In recent times, AI, as never before, has become accessible, exciting, and maybe even scary. Now, virtually anyone can interact knowingly or unknowingly with an AI. Easier accessibility leads to widespread excitement about AI capabilities and, at the same time, to increased concern about how AI is going to influence and change our society. But what does AI really mean?
All the same but all different
Artificial Intelligence is a true nightmare to define, not only for people in charge of legislation but also for technical experts. It is an umbrella term that covers many different aspects and can refer to everything that allows a machine to make a decision beyond randomness. It can span from statistics to functional analysis to neural networks, often involving a mixture of all these. For this reason, when we hear of a product/tool/company using AI, this might refer to many different things.
In recent times, we got used to two types of technologies: those able to classify and, more recently, those able to generate their response. Classification AI are those that, when presented with a previously unseen set of data (e.g., an image or some text), can say which category this set belongs to (hey, human, this is the picture of a cat!). Online, there are available image classification tools, and these types of technologies are rapidly gaining reputability in critical fields, for example, cancer detection, for their ability to complement the work of humans and boost diagnostic capabilities. Another example is sentiment analysis tools, which, given a text, like, for example, a review of a restaurant, will classify it as positive, negative, angry, or hungry. More recently, a lot of attention has been paid to generative AI, like those that can generate images out of a description, like Midjourney, and those that can generate a text based on a question or an instruction of the user, like chatGPT.

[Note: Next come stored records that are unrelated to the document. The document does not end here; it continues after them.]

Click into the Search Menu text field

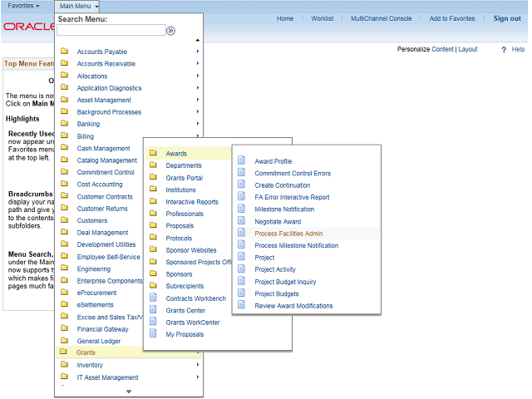coord(111,31)
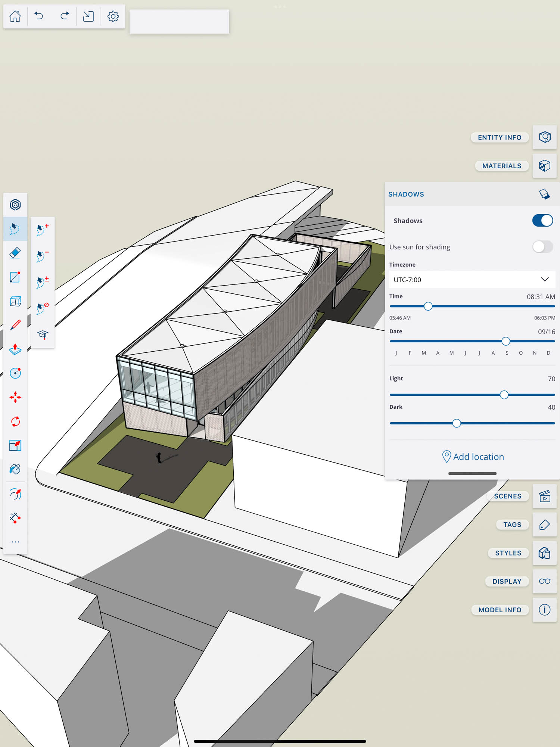
Task: Select the Move tool
Action: point(15,397)

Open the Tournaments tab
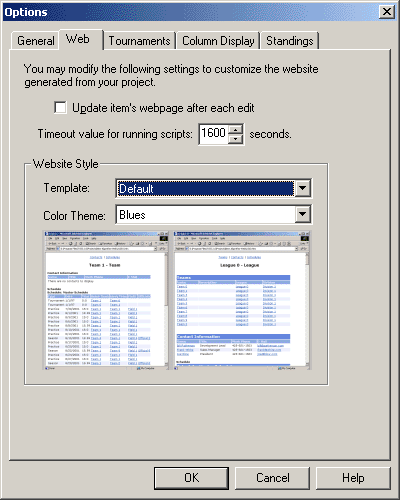139,41
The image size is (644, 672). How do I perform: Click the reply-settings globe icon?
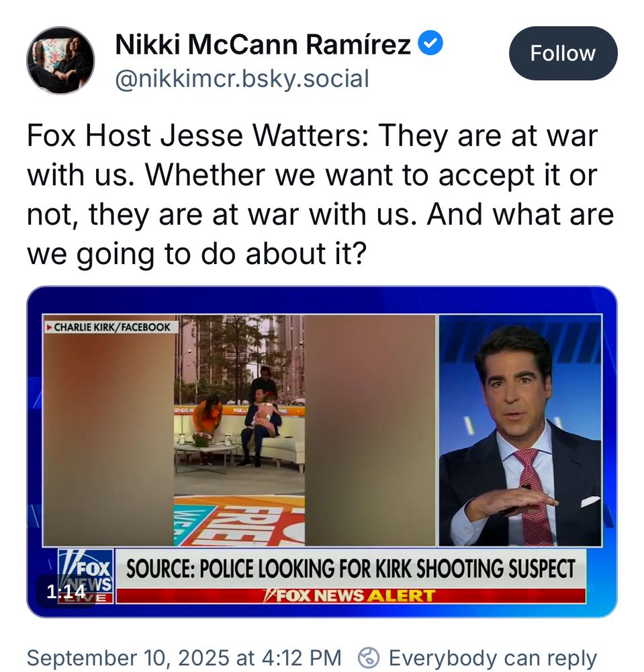pyautogui.click(x=368, y=658)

Your training data determines how good your model will perform
Behind the success of these powerful tools, there is mainly one thing: an enormous amount of good training data. Training data are those data meant to give an example to the AI of what things should look like, and usually, they require an enormous amount of human work to be prepared and quality assured (most of you by now have probably heard of bias problems in training data). To understand the scale of effort needed to create training data, it is enough to think that each of us created some training data at a certain point. Have you ever been asked to find an element in a picture to confirm that you are not a robot? At that moment, you are “labelling” an image to train an AI model. Labelling means assigning a short text or description (label) to your data points. These tools are, therefore, referred to as supervised learning tools, in which the learning is supervised by giving a labelled set of example data.
What if labelled data are not available?
We often sit on a pile of unlabelled data since labelling is time-consuming and costly. To efficiently label data to solve a specific problem, one has to utilise the time of people who know the context, and these are usually highly skilled workers. Also, having a team of people to label the data is better to ensure multidisciplinary coverage and reduce biases. Most companies I know don’t have the resources to store and maintain labelled data.

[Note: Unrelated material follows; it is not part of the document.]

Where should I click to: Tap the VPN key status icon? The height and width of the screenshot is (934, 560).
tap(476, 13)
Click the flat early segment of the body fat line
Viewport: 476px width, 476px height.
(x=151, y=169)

Unsupervised learning problems are trained without the help of labels and context, relying only on patterns present in the data. As a person who works in anomaly detection, I face the daily challenge of dealing with mostly unlabelled data. Anomaly detection is a classification problem, and it means trying to understand and alert when your data behave differently than in the past. Most of the time, this has to be done unsupervised, not knowing if and when incidents happened. Knowing the location in time of past incidents, we could train a model in a supervised way, and this would outperform the unsupervised anomaly detection model in precision when detecting future incidents. This is precisely why we talk about anomaly detection and not incident detection. An anomaly is something out of the ordinary but not necessarily a problem or an incident.
This is where Eyer anomaly detection stands: data are fed into Eyer, and the most common behaviours are highlighted; the user is alerted when the data diverges substantially from behaviours observed in the past. Since Eyer deals with the data “as they come”, in an unsupervised way, it works under the assumption that past data can contain anomalies. This is the principle at the base of our multiple baseline approach, where we have a main baseline describing the most frequent scenario observed in the past and secondary baselines that can correspond to infrequent behaviour that could hide possible anomalies but could also be normal.